Back in 1995/6 Gramophone published a list of the "Top 100 best classical music recordings of all time" (or some such title) which was quite influential in my CD buying days. The list is shown in the bottom of this thread
Gramophone top 100 (google.com)
Another list from 2005 is discussed here
"The 100 Greatest Recordings" (GRAMOPHONE) (narkive.com)
It's interesting to read the comments from an American perspective and they made me realise how UK-biased some of the choices in the Gramophone lists were. By basing the new list on choices by an international panel of musicians hopefully some of that bias has been removed (although Americans might perhaps feel that there is still too much of a European bias ... I don't know.)

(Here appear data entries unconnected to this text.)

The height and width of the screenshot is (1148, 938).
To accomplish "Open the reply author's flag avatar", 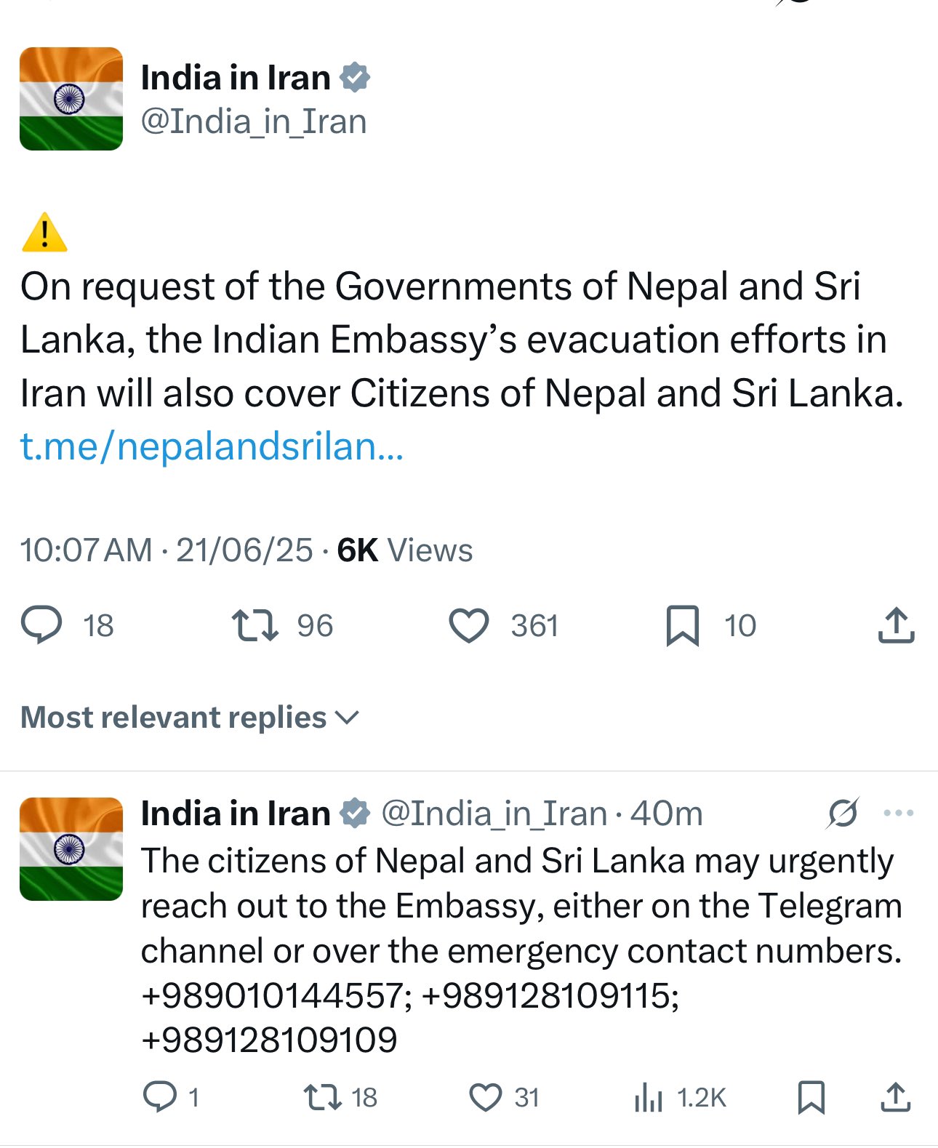I will [x=71, y=849].
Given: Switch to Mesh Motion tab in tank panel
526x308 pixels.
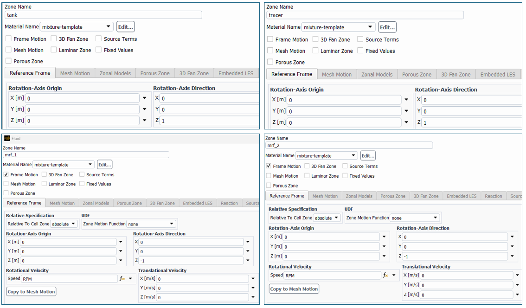Looking at the screenshot, I should coord(75,73).
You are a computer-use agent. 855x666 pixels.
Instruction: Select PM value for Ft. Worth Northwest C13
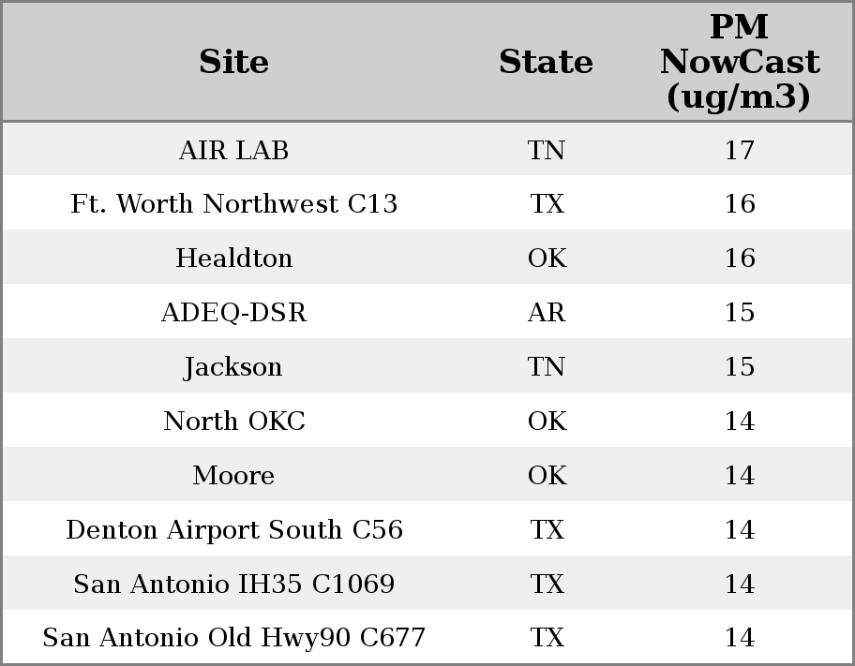(739, 204)
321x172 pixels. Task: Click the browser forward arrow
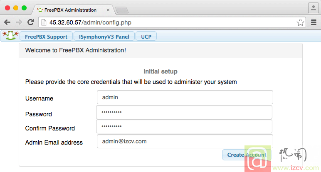[x=19, y=22]
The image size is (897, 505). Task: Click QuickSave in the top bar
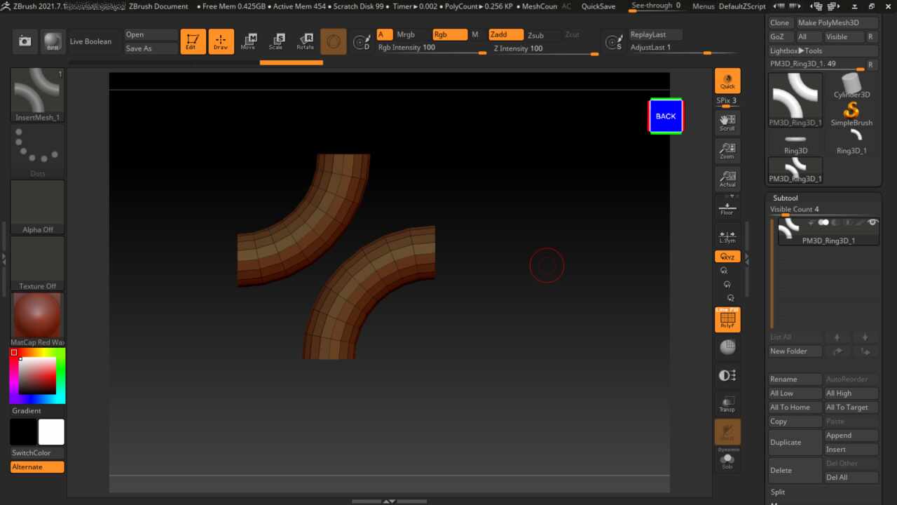[x=598, y=6]
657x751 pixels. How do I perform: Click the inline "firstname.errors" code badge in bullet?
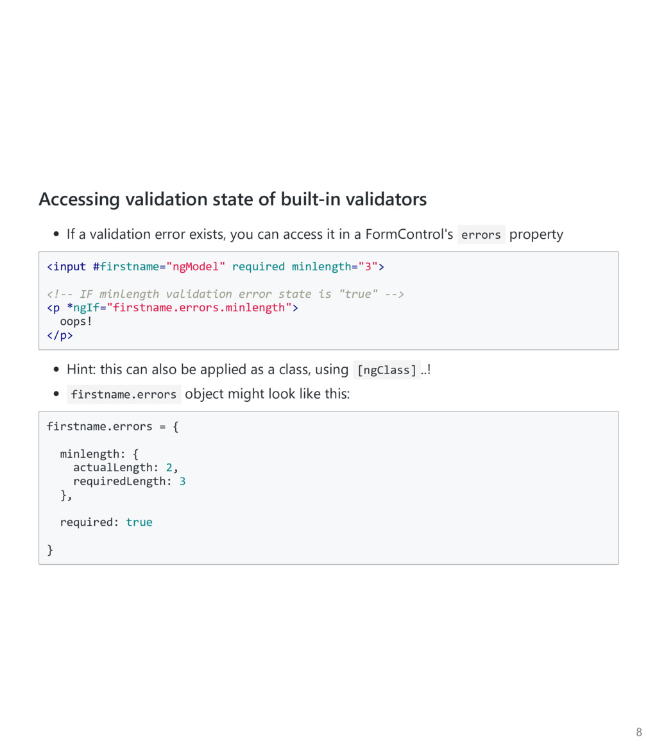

Obviously all such lists are to a degree personal, but that hasn't stopped me thinking about what "great" works have been omitted from the Top 250 list. So, forgetting Handel and Haydn for the time being, here goes:
- no Mozart chamber music
- no Fidelio or Missa Solemnis or Diabelli variations
- no Grande Messe des Morts
- none of the Karajan 1950s opera recordings: especially I treasure Falstaff and (parts of) Ariadne auf Naxos
- no Otello either
- perhaps one (or all?) of the Trout Quintets could have made way for piano quintets by Schumann, Franck, Dvorak or Shostakovich
- no Shostakovich 24 Preludes and Fugues
- no War Requiem (or is that too UK-centric?).
No Das Lied von der Erde either.
I find such lists interesting as spurs to discussion about what wasn't included "How could they have left out X!" as well as biases, both individual and systemic. (I myself would suggest that there may be a systemic bias towards older recordings on the grounds that, because they are older, there's been more opportunity for more people to hearthem than say, something recorded in the past five years.)
I also find such lists themselves absurdly arbitrary. I find the idea of a "Top 250" list particularly amusing, because, really, how significant can the difference between #250 ("congrats, you make the cut!") and #251 ("too bad, how sad!) possibly be aesthetically?
The list is about recordings that are outstanding as an interpretation and performance. Recordings that have become the “one” to aspire to its greatness. It is not really about favourite works. Sometimes, the “best” performances are of works that are not central to the cannon. Looking at who the judges are, I am leary of saying I could counter them. They hear many more recordings and live artists than I could dream to hear.